Two boro hospitals debut new heart surgery device

Long Island Jewish Medical Center in New Hyde Park and New York Hospital Queens in Flushing are the only two hospitals in the borough to offer a newly approved device that doctors say can significantly reduce the likelihood that a patient will have to return for a second angioplasty.

“In realistic terms, it represents a 50 percent reduction in the number of patients who will need another procedure within three to six months,” Dr. Barry Kaplan, LIJ’s director of interventional cardiology, said in an interview.

Kaplan was among the first doctors in New York City to use the new drug-coated stents outside of clinical trials, having inserted one into a patient’s coronary artery at 9:20 a.m. Friday, one day after the Food and Drug Administration approved the devices.

Metal stents are inserted during angioplasty procedures to keep blocked arteries open so blood can flow through them freely. But for patients who receive standard uncoated stents — still the state of the art until Friday — there is a 15 to 20 percent chance of restenosis, a subsequent clogging of the artery due to growth of scar tissue.

According to Kaplan, the new Cypher stents, which are manufactured by Johnson & Johnson, reduce that risk to between 5 and 10 percent.

Angioplasty is a procedure used to clear blocked arteries. The patient is conscious but sedated while a doctor inserts a thin tube into an artery and snakes it through the blood vessels to the point of the blockage. The doctor then inflates a small balloon inside the artery to crush any obstruction and stretch the vessel and may also insert a stent, a metal tube about the size of a large magic marker. Both measures create small tears that can lead to the growth of scar tissue.

But Dr. Gregory Gustafson, Kaplan’s counterpart at NYHQ, was not as enthusiastic about the stents.

“It’s a step forward but not what I would consider a revolutionary step,” he said. “It’s an evolutionary step. There is the promise of reducing the reoccurrence rate that we experience ... but you need to get your hands on it, get a feel for it in the real world as opposed to studies.”

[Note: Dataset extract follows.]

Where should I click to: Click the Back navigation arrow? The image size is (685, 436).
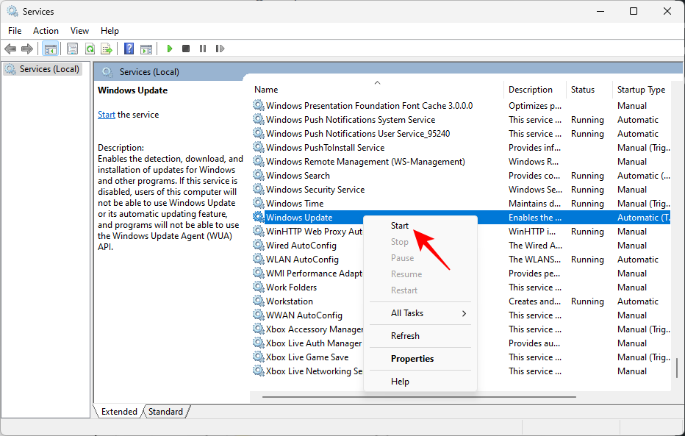point(10,49)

Nevertheless, the approval of the devices was awaited so eagerly by doctors at both hospitals that some patients were told to delay their angioplasties. Patients with acute blockages, however, had little choice but to go ahead with the uncoated stents.

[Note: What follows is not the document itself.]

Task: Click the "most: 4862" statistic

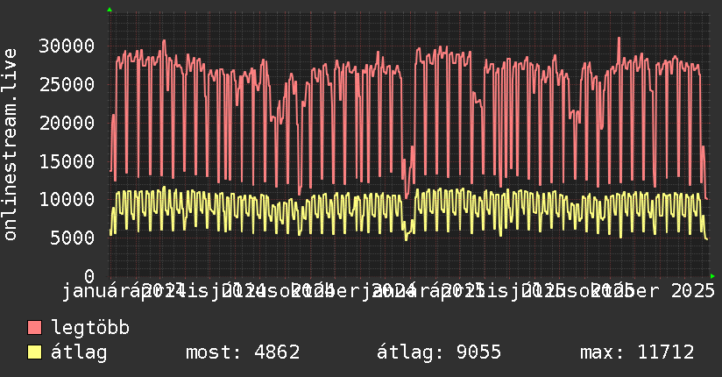Action: 243,353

“That’s been a very difficult thing about the last nine months,” said Gustafson, who used the new stents for the first time Monday. “There are clearly people for whom this will be a godsend. But are you hurting the patient by making them wait?”

The devices work by releasing a drug called Sirolimus into the surrounding tissue. Sirolimus, originally developed to prevent the body’s immune system from rejecting transplanted kidneys, prevents the buildup of cellular materials that results in scar tissue.

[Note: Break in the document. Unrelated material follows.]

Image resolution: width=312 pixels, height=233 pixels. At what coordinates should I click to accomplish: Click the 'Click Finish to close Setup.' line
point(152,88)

Restenosis alone is not life-threatening, because additional angioplasties can easily correct the problem. So while the prevention of restenosis may not save lives, it should make life easier for those who undergo the procedure.

“The study data clearly shows — and that will be confirmed — that we’ll see a reduction in recurrence,” Gustafson agreed. “The issue becomes extending that to procedures we would have avoided in the past.”

He cited treatment of post-bypass restenosis as one situation in which it was not clear what, if anything, the new stents could offer.

Kaplan agreed, but added that the new stents could change the overall approach of many doctors for the better.

“It will make interventional cardiologists more daring and more comfortable stenting lesions that are borderline and might have gotten left alone, meaning a 50 to 60 percent blockage,” he said.

A 70 percent blockage, he said, was the generally accepted level at which a procedure is warranted.

“Under ideal circumstances if all sizes and shapes and lengths were available, you could make the argument that these stents ... should be used in all cases that you can,” he added. “The only dilemma ... is the cost of the device.”

Johnson & Johnson charges about $3,000 for each stent — roughly three times the price of the older, uncoated devices.

The high cost of the device is one of the factors that made Gustafson cautious in his outlook.

“Everybody is pushing these things very, very hard,” he said, “and Johnson & Johnson could see a huge windfall.”

“I’ve been in this field 25 years, and I’ve seen a lot of things go up and down. I’m a bit cautious about saying ‘hosanna’ until we see what these things can do for us.”